Fishing with dry flies is possibly the highlight for most fly fishermen. To use a dry fly correctly many things must happen. Our cast needs to turn the fly over in the cast so it lands gently on the water surface film making it land like a genuine fly landing on the water. The fly needs to be carefully tied to present the required trigger points which could be different according to the dry fly we are imitating from a Caddis to Blue Winged Olive. Additionally we need to ensure our leader is well placed so that it is 'disguised' and that means using as thin leader as possible for the trout we are chasing so that it is invisible. Finally we want the fly to land as closely to the point we next expect that trout to 'rise'. With all these magic elements coming together at the same time you will be presented with the highlight of any trout fisherman trip, a superb trout hitting the fly on the surface and battle commencing!
Different species of flies hatch at different times of day and a hatch may be rapid and over quickly! We have been at a river and the conditions suddenly become prefect and we are presented with a 15 minute interval where the trout become pre-occupied with the hatch. Where possible against each department we have added a hatch chart to show you when different flies are hatching to help you in your fly fishing.

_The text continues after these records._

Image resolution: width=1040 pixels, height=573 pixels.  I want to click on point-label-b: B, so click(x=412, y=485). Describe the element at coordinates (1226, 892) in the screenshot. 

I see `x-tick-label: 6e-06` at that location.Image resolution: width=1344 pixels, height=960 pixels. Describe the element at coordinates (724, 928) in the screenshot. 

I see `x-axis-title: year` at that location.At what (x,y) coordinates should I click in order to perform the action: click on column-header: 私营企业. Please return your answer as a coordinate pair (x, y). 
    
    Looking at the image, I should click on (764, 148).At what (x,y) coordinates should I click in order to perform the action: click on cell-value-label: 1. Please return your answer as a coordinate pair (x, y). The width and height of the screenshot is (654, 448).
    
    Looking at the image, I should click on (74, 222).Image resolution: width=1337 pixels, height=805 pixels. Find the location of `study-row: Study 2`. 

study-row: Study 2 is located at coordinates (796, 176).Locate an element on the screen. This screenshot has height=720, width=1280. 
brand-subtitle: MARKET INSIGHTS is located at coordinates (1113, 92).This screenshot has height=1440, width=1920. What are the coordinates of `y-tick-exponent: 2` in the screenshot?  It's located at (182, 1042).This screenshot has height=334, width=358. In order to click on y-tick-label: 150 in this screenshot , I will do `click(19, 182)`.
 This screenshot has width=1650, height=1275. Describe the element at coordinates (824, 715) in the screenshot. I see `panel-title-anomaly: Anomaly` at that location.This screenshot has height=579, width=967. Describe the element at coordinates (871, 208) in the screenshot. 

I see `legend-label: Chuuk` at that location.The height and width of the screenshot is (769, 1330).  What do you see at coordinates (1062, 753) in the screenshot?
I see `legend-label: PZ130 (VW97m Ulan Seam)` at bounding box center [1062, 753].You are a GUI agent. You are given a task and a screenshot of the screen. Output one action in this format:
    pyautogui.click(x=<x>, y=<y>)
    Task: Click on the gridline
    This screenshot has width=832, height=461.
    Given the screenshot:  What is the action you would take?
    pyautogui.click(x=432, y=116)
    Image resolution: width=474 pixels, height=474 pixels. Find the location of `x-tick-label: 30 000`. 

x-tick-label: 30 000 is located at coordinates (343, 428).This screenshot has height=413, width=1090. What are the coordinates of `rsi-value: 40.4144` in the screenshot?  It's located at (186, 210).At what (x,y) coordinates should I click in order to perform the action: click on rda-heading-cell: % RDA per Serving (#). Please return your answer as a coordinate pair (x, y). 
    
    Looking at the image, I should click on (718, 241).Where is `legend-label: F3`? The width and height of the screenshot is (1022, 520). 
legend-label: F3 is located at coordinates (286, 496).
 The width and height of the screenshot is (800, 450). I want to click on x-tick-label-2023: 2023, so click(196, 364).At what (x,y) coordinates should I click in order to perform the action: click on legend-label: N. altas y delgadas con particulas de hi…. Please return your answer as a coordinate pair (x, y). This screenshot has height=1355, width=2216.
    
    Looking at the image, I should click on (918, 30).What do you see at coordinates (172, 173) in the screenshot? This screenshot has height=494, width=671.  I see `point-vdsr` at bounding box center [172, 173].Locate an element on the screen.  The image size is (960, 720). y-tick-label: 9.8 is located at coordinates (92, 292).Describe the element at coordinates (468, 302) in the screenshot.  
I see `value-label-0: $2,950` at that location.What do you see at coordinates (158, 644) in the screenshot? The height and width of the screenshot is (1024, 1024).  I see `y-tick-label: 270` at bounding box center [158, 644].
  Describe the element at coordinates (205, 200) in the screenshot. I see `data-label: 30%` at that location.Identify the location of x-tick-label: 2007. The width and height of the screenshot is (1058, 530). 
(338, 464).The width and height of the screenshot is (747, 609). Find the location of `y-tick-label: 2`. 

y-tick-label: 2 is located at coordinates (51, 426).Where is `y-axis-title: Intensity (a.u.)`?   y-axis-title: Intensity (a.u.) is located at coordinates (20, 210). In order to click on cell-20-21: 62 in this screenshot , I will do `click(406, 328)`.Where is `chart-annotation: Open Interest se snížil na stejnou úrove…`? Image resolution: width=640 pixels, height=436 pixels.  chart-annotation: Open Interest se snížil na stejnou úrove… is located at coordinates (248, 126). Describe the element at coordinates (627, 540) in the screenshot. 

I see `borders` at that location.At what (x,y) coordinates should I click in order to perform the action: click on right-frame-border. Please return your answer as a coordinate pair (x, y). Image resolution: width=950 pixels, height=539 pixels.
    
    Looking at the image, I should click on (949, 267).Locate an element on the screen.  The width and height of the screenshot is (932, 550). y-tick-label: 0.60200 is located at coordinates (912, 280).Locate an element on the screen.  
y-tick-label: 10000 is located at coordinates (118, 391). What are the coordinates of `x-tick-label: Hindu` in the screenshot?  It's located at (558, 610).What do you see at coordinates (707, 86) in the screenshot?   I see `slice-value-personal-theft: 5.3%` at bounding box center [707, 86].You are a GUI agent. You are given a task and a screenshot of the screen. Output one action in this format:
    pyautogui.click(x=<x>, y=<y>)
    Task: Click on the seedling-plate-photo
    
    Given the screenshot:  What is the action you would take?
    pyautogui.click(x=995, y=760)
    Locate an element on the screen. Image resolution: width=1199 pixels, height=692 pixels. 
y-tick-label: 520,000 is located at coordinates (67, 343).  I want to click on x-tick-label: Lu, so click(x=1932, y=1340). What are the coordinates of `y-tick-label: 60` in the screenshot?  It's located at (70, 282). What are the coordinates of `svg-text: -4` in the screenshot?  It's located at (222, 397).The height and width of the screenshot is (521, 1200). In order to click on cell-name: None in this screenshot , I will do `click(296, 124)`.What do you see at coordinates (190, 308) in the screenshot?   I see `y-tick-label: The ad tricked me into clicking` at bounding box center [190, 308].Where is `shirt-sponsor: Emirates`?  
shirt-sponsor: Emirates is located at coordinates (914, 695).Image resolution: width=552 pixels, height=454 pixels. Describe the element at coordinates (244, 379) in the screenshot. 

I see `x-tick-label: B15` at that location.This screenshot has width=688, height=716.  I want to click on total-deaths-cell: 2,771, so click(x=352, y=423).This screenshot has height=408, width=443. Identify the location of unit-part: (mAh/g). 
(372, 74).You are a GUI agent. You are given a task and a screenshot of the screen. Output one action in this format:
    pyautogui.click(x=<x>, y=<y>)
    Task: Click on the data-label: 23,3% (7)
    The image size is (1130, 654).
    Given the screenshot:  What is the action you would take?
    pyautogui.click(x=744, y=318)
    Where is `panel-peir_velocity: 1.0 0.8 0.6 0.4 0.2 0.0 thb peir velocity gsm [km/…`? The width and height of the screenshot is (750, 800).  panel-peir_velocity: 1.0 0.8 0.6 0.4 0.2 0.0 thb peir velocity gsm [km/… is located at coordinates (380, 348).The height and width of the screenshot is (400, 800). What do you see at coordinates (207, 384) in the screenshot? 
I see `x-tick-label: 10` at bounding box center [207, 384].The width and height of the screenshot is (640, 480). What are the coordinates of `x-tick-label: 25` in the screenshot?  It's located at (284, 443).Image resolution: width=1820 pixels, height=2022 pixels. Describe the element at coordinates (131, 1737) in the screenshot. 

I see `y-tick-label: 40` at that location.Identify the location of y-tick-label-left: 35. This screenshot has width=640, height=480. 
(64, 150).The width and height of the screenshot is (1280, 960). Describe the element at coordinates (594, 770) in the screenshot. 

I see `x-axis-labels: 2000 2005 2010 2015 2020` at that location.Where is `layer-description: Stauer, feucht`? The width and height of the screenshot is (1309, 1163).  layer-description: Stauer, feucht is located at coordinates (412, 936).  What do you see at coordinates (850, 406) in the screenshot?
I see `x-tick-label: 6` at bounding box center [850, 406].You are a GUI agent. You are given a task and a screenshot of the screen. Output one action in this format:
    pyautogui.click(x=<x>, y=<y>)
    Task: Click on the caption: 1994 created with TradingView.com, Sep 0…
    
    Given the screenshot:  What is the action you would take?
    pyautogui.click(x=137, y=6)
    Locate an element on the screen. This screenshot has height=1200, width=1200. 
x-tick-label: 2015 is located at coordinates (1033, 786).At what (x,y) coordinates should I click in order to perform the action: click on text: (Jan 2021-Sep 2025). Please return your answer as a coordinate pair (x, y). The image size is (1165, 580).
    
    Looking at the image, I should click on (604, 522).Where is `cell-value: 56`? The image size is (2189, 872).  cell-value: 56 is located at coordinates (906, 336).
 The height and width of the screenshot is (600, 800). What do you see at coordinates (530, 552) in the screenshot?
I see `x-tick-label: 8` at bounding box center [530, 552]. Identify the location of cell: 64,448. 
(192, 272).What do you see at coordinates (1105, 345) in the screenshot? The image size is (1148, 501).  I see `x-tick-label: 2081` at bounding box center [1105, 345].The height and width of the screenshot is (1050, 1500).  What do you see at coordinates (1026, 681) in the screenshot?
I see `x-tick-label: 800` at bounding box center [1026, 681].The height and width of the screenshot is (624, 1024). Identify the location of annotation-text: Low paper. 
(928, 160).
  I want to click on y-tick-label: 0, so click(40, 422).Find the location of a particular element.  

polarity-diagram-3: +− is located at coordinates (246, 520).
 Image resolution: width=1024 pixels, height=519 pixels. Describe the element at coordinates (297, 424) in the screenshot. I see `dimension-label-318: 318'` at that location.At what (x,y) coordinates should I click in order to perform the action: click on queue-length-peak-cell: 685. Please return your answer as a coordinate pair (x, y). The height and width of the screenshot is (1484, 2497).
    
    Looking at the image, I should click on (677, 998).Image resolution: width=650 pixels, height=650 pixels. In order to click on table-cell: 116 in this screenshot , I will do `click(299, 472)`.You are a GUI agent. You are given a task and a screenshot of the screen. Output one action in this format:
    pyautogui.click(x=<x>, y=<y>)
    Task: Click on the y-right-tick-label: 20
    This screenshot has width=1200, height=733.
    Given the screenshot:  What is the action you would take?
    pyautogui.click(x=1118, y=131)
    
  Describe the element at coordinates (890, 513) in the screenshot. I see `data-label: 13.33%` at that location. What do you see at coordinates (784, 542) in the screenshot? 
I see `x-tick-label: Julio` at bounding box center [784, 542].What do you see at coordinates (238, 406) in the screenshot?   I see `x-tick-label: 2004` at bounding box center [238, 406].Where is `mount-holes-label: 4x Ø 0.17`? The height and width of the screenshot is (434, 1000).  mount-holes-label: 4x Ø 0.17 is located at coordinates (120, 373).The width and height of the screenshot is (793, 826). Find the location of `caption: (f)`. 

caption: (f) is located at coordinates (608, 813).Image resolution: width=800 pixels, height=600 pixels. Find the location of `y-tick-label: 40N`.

An Introduction to Dry Flies
When fishing for River Trout there can be many differing types of fly fishing flies that should be considered to catch trout. Flies fall into 4 major categories of fly types, wet flies, dry flies, nymphs & buzzers or lures. By far the most fun form of fly fishing is dry fly fishing, in some rivers just like the chalk streams of England they are the one flies permitted to be used. A dry fly, as the name suggests, are flies considered to be fished at the surface in the water. They're created to imitate a good quantity of different bugs. There's extremely little to match a dry fly being taken by a for river. Dry flies imitate many different natural flies from mayflies, caddis, sedges, dragon flies, damsels, flying ants and midges. A dry fly is typically cast as a single fly on a tapered leader which turns the dry fly in the cast allowing it to gently fall on the water like the natural insect it imitates.
Occassionally dry flies are sometimes created with no particular insect in mind, such type of artificial flies are called fancy or attractor flies, the Wickham's Fancy can be an example attractor or fancy fly. A number of procedures can be used while using the dry fly starting with traditional casting with a fly line and tapered leader which turns a fly over through the cast allowing it to carefully fall on top of the water like a natural fly, stimulating the Trout. Additional techniques used consist of multiple dry fly rigs and dapping flies. Actually dry fly fishing is possibly the oldest type of fly fishing when long poles used to be used as rods plus fly lines made from horsehair or other natural fibres. These were the original dapping flies!
Modern Dry Flies
Today numerous fly tyers have created dry fly fishing flies, starting from Adams, Ron Steenrods' Hendrickson named after one of his best customers to the modern Klinkhammer. One of the most well-known nowadays will be Klinkhammer designed by fly fishermen Hans van Klinken. The Klinkhammer includes a parachute hackle that floats at the surface, a post that is visible to the angler along with a body that sits over the water surface and tucks down into the surface film imitating an insect emerging from its pupal form. Of all the dry flies obtainable it's the Klinkhammer that should be kept back in each fishermans fly box. Ranging from size 8 to size 22 the Klinkhammer stimulates Trout move toward to the surface and feed.